● Task goal
Below is a block of entries; repeat exactly the lines starting at the line that contains "Image resolution: width=868" and ending at the line that contains "Where should I click to: Enable", both included.

● Study material
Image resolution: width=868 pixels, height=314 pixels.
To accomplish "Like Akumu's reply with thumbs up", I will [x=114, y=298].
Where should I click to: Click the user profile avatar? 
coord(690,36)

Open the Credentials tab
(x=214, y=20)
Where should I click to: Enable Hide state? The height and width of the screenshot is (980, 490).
--
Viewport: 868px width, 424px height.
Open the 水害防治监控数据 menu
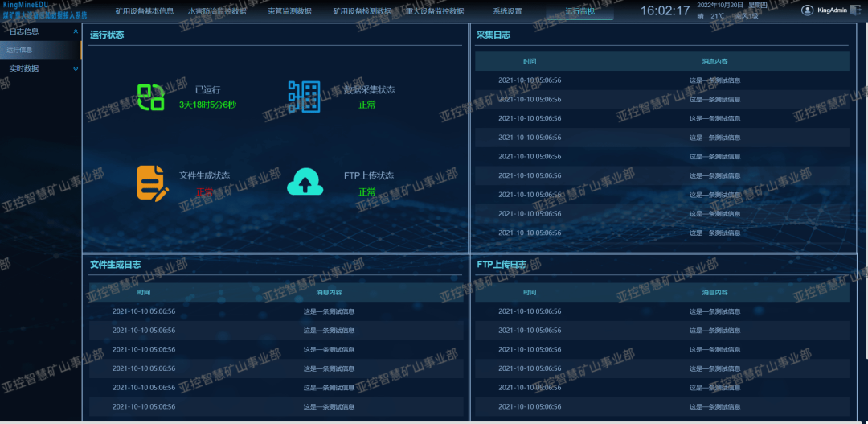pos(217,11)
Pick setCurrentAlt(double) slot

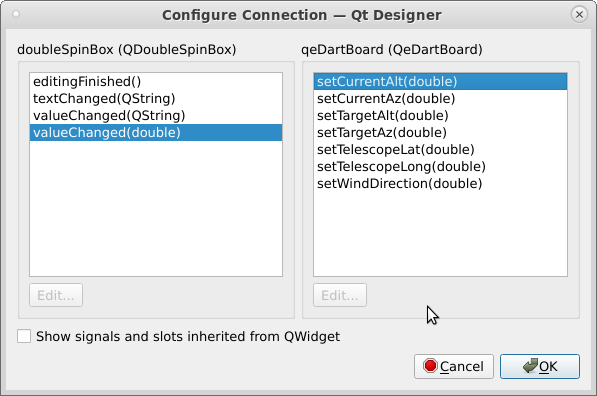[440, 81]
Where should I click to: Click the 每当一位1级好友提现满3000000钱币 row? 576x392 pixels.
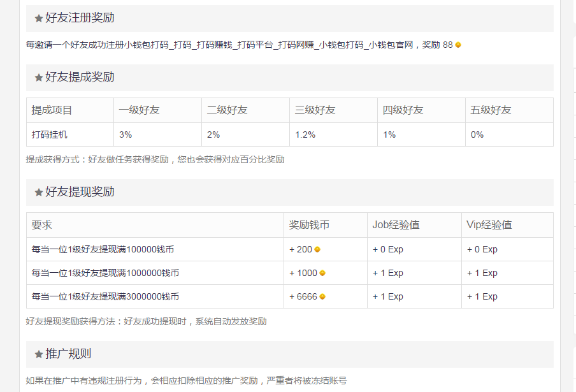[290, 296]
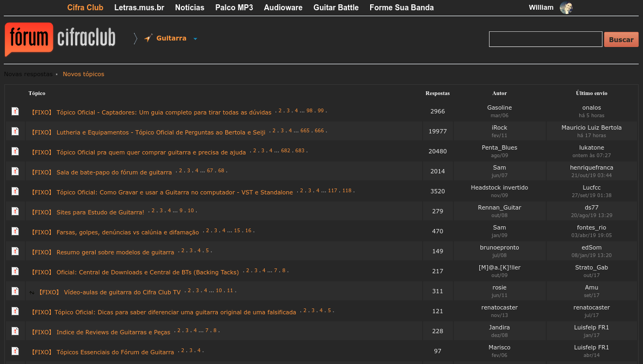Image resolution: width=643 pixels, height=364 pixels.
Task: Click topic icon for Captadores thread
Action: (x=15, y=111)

● Written reply
Image resolution: width=868 pixels, height=314 pixels.
To accomplish "Like Akumu's reply with thumbs up", I will [x=114, y=298].
Where should I click to: Click the user profile avatar? 
coord(690,36)

Open the Credentials tab
(x=214, y=20)
Where should I click to: Enable Hide state? The height and width of the screenshot is (980, 490).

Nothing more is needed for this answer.